**TAREFA PROPOSTA:** Dê a continuação da resenha sobre o álbum do Angra, começando logo após a última frase do trecho.

**TRECHO SELECIONADO:**
Ao menos no departamento criativo, o Angra parece ter perdido seu diferencial. Apresenta-se como uma boa banda de metal progressivo à la Dream Theater no século 21 que vez ou outra aponta para os clichês do power e acrescenta alguma brasilidade quase que por obrigação, além de repetir exaustivamente a métrica de intro / verso / refrão / verso / refrão / instrumental+solo / refrão. Costumava ir além disso.

Os demais elementos que caracterizam um disco do grupo estão aqui; alguns deles até vão além. É muito bem executado, como sempre, e a produção comandada por Dennis Ward soa límpida. Talvez seja o álbum deles onde mais — e melhor — se ouve o baixo, assumido desde 2001 por Felipe Andreoli. Provavelmente é o trabalho com linhas de bateria mais rebuscadas desde o ousado “Temple of Shadows”, feito ainda com Aquiles Priester; desde 2014, o titular das baquetas é Bruno Valverde. Só que esses aspectos são mais técnicos do que essencialmente criativos.

“Ride into the Storm”, single inaugural e primeira faixa após a vinheta “Cyclus Doloris”, até indicava um caminho diferente aos trancos e barrancos. Seu grande predicado é transitar entre o peso e melodias mais cantaroláveis com maior naturalidade, ainda que de forma não tão cativante. O solo, com direito a mudança rítmica, oferece um pouco da surpresa tão mencionada anteriormente. Já “Dead Man on Display”, no piloto automático, não consegue manter essa característica mesmo com seu curioso flerte a instrumental extremo (tendo até blast beats de Valverde) e uma queda acústica que talvez seja o momento mais interessante da canção.

**Entradas armazenadas:**
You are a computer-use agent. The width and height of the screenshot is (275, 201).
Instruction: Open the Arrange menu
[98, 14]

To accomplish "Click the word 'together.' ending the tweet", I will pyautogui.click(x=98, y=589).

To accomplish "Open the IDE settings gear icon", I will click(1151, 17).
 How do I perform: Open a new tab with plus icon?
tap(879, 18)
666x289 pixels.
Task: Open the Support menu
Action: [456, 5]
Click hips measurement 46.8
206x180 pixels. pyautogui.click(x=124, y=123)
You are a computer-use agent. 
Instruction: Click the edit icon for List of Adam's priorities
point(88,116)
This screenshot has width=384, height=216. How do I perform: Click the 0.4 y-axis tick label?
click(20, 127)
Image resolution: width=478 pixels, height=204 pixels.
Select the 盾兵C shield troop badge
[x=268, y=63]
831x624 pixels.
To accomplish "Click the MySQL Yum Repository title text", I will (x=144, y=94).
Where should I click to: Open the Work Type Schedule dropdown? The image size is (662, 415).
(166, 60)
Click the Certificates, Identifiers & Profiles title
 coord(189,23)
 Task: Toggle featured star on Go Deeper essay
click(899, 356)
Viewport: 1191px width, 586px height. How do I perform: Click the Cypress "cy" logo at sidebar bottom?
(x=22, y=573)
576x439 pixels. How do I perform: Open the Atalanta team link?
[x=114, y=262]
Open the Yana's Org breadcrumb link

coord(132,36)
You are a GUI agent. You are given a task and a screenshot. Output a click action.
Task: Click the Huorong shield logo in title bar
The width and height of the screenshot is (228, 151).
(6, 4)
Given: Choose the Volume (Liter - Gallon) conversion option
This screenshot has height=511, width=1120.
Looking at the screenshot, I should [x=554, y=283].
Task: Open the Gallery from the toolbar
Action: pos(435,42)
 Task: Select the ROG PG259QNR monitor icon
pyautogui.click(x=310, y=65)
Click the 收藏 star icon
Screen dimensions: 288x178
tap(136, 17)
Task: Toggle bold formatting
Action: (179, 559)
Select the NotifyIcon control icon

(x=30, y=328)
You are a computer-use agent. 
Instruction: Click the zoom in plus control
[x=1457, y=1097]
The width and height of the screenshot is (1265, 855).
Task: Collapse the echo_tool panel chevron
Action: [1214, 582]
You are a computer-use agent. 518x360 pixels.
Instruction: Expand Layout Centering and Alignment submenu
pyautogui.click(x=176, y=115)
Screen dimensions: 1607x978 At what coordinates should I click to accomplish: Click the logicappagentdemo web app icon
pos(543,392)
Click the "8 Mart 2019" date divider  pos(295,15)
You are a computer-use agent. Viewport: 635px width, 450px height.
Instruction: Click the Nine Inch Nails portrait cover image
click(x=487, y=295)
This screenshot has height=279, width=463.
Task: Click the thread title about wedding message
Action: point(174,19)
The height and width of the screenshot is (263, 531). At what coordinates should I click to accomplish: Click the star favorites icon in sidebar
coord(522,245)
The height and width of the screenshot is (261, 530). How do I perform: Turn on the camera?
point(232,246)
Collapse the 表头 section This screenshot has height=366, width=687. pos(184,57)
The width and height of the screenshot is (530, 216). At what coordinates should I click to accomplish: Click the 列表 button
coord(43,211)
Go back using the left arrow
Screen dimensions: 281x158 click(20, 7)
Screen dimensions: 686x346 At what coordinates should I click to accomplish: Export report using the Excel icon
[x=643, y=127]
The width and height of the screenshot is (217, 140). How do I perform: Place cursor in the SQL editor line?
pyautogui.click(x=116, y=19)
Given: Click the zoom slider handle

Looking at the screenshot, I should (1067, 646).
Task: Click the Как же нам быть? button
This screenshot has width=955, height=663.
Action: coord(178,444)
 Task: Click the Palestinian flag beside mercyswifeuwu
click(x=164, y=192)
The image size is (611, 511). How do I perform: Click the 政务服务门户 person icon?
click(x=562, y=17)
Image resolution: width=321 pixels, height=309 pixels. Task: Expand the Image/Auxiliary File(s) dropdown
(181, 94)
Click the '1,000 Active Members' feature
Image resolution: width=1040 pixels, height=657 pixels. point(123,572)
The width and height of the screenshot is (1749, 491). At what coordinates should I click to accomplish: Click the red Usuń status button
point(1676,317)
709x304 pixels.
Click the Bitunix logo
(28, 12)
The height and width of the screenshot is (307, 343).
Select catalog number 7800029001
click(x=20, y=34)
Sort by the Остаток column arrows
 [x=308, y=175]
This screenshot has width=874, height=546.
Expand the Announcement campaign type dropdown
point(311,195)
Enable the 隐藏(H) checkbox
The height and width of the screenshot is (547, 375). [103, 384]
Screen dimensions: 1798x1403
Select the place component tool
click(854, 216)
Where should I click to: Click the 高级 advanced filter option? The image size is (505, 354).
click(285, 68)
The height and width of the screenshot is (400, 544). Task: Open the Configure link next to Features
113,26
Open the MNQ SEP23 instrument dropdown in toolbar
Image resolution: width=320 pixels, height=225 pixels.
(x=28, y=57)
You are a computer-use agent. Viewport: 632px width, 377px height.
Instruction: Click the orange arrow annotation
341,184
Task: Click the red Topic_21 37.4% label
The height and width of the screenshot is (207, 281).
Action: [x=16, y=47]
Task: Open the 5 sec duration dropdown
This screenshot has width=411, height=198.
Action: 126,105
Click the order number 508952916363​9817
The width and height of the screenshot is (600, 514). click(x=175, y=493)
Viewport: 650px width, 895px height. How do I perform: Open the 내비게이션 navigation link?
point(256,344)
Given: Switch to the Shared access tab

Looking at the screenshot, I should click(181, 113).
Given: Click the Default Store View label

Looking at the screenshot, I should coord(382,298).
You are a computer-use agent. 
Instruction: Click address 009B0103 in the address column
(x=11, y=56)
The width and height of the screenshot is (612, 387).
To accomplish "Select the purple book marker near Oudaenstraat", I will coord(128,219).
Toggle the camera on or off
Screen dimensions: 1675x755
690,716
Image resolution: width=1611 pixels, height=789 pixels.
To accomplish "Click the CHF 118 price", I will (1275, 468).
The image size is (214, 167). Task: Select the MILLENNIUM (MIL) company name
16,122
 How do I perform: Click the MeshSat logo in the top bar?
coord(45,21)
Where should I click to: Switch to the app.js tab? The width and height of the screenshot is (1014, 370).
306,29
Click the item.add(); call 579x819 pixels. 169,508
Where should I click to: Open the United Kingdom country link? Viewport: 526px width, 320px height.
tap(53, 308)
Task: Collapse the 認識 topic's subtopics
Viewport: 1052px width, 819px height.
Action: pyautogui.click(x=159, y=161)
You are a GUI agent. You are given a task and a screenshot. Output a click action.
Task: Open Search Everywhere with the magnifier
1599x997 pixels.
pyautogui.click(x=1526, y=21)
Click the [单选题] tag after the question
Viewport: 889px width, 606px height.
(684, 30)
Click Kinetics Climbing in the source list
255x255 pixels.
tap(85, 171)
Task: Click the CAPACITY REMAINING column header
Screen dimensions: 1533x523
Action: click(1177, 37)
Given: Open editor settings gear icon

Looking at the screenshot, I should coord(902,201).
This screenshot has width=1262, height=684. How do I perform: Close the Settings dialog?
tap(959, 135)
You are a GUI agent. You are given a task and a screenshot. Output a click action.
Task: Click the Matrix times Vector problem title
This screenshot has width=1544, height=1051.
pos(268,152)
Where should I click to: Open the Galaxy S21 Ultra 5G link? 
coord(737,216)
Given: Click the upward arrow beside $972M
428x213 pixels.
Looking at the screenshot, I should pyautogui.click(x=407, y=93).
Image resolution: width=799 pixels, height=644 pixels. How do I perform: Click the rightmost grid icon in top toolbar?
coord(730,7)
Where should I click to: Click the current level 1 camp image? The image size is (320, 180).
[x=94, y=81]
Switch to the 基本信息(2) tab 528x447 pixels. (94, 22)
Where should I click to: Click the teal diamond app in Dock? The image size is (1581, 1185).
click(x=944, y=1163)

**RESPOSTA DA TAREFA:**
De ritmo menos acelerado, “Tide of Changes” foi dividida em duas partes; sabe-se lá por qual motivo, já que a primeira é apenas uma vinheta introdutória em voz e baixo. A segunda, onde reside a música de fato, soa envolvente ao trazer Felipe Andreoli em evidência e apostar num refrão pra lá de pegajoso. A participação de Vanessa Moreno foi bem pouco aproveitada — problema que se repetiu em “Vida Seca”. Talvez uma das mais aguardadas pelos fãs, é também uma das maiores decepções. Começa promissora ao explorar ritmos brasileiros e trazer Lenine cantando em português, mas esse trecho dura apenas um minuto e soa mais como um “anexo” da faixa, que, apesar das orquestrações certeiras no miolo e um dos melhores solos do disco, se transforma em algo que o Dream Theater poderia ter lançado em seus álbuns mais recentes.

“Gods of the World”, para além da letra rasa — algo raro no catálogo da banda —, se apresenta como um power metal genérico que Rafael Bittencourt e seus parceiros tanto pareciam evitar em outros trabalhos recentes. Por sorte, a balada que dá nome ao disco entra na sequência e em que pese a melodia pouco cativante, ao menos preserva o interesse em seguir ouvindo o material completo, especialmente por seu direcionamento menos óbvio e bom uso de baixo fretless. Contudo, “Faithless Sanctuary” repete o problema de “Vida Seca”. Os ritmos brasileiros até aparecem mais vezes do que apenas na intro, só que a ideia se perde e a faixa também vira um prog metal de pouca identidade, como uma colagem de ideias diferentes, sem dar liga.

A parte final de “Cycles of Pain” é, curiosamente, a mais interessante. “Here in the Now”, que também pouco aproveita de Vanessa Moreno, é uma semibalada de timbres menos carregados e melodia muito bela. Diferentemente de outros momentos, a influência da música brasileira entra de forma natural no centro da canção. “Generation Warriors”, por sua vez, faz um inesperado aceno ao passado ao soar como um power dos tempos de Angra com Edu Falaschi — especialmente nas linhas vocais do refrão.

Harmonicamente rebuscada, “Tears of Blood” encerra o tracklist convencional com uma convidada que, enfim, aparece com destaque no disco: Amanda Somerville. Os vocais operísticos adotados pela americana e por Fabio Lione oferecem um momento único no catálogo do Angra. Já era hora de explorar esse lado do cantor italiano de modo mais contundente. Uma boa versão de “Here in the Now” com Vanessa nos vocais principais é apresentada como faixa bônus e ao menos sacia a curiosidade de como soa a artista brasileira em um papel que não seja totalmente complementar.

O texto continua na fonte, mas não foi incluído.